(REQUIRED WORK)
Return all lines in the data where the string "Disable" can be found.

· · · ·

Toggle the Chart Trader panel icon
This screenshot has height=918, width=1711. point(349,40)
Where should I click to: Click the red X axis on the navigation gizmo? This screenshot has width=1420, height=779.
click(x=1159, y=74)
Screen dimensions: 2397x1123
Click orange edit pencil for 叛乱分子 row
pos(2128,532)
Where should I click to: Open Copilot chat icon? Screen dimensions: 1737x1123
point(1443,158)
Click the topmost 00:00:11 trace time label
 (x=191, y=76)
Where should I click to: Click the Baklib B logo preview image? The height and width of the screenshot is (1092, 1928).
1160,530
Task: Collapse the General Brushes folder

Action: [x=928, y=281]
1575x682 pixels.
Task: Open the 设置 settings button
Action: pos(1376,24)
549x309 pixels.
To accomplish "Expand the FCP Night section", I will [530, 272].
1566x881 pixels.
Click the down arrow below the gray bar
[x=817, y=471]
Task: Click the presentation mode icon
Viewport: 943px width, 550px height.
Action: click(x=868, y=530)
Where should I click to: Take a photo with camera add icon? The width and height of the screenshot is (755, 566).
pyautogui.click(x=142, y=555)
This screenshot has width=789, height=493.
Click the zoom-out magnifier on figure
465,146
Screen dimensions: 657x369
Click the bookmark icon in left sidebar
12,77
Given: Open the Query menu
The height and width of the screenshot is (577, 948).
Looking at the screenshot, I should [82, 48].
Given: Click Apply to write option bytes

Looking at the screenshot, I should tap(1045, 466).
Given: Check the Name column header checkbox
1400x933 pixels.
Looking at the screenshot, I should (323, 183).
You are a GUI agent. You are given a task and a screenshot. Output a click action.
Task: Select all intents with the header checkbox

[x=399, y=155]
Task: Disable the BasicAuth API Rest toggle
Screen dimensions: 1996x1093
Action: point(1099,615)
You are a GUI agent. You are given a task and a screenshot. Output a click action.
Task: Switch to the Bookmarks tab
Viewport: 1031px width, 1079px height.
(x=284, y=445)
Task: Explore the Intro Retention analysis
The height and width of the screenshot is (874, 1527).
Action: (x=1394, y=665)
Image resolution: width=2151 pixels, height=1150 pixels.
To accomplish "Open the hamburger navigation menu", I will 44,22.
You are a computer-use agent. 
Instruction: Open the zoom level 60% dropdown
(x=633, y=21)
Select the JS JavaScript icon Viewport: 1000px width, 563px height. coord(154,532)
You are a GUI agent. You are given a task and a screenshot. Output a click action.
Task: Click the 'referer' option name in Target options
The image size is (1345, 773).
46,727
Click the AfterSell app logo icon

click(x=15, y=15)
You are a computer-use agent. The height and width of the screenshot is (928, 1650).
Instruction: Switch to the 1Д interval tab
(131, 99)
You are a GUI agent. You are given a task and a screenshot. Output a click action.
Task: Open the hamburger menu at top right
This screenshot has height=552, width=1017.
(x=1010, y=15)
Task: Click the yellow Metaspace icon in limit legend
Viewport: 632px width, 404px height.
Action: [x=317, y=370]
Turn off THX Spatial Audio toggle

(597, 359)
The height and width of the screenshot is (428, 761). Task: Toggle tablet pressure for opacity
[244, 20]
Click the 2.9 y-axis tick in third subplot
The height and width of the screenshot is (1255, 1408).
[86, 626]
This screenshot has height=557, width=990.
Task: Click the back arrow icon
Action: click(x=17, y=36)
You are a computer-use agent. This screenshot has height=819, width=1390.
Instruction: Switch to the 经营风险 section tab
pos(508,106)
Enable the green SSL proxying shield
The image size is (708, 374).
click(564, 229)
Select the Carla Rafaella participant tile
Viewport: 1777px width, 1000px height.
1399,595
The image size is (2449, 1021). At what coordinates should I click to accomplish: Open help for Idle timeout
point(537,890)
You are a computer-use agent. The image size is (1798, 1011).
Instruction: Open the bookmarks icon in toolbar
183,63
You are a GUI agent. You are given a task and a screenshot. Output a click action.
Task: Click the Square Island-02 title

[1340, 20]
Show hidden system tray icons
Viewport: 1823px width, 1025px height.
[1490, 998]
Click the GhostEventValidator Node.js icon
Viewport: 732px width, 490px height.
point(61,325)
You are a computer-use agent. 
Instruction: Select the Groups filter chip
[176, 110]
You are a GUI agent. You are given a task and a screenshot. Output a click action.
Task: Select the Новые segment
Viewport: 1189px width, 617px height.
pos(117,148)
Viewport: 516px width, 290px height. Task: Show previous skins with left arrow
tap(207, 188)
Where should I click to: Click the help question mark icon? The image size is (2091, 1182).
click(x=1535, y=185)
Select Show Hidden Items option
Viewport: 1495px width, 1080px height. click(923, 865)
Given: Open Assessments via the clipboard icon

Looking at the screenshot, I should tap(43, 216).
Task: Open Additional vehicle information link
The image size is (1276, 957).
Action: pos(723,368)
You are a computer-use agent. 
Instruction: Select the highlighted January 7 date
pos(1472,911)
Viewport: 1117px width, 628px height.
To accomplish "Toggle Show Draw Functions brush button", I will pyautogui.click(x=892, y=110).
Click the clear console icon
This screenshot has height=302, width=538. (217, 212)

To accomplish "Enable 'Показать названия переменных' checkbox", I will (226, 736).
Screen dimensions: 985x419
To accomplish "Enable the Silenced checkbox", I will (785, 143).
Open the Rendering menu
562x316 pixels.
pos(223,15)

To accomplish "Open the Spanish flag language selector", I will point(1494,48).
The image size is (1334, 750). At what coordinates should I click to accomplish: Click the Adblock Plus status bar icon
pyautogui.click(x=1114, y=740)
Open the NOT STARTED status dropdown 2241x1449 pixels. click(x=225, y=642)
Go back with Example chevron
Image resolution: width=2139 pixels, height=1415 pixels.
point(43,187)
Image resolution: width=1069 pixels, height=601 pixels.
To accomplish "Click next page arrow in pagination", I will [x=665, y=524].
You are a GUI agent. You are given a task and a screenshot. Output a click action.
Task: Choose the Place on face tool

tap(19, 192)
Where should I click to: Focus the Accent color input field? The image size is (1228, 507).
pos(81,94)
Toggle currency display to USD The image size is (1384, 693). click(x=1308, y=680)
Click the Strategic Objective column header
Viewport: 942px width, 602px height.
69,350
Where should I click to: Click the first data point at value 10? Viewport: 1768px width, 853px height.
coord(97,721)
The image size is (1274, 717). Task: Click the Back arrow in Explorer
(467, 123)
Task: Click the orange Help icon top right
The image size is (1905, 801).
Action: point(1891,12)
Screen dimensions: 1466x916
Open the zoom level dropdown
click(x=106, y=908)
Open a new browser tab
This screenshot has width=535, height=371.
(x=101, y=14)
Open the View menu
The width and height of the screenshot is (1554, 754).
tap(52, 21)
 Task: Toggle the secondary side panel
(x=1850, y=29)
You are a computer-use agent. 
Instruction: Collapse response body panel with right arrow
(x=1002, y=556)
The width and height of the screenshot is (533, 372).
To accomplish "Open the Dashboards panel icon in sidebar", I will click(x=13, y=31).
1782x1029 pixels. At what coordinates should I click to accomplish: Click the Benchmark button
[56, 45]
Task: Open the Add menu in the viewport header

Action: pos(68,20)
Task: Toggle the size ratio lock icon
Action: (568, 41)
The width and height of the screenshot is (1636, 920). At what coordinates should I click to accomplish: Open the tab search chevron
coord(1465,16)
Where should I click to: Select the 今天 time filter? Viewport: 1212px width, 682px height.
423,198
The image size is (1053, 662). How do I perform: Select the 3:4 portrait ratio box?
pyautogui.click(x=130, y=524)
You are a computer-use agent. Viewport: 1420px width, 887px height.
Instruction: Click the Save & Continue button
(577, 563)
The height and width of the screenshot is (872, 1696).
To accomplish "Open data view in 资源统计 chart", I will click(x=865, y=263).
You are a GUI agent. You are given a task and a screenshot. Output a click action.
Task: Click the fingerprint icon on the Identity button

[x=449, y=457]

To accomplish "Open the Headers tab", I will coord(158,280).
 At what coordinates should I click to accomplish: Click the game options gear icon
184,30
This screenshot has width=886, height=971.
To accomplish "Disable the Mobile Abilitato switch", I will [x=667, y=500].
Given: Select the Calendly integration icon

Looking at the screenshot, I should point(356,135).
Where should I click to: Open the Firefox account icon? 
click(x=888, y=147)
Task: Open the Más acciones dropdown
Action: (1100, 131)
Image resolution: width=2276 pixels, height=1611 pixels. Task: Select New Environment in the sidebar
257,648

· · · ·

(ANSWER TO THE EXERCISE)
Task: Disable the BasicAuth API Rest toggle
To accomplish "Disable the Mobile Abilitato switch", I will [x=667, y=500].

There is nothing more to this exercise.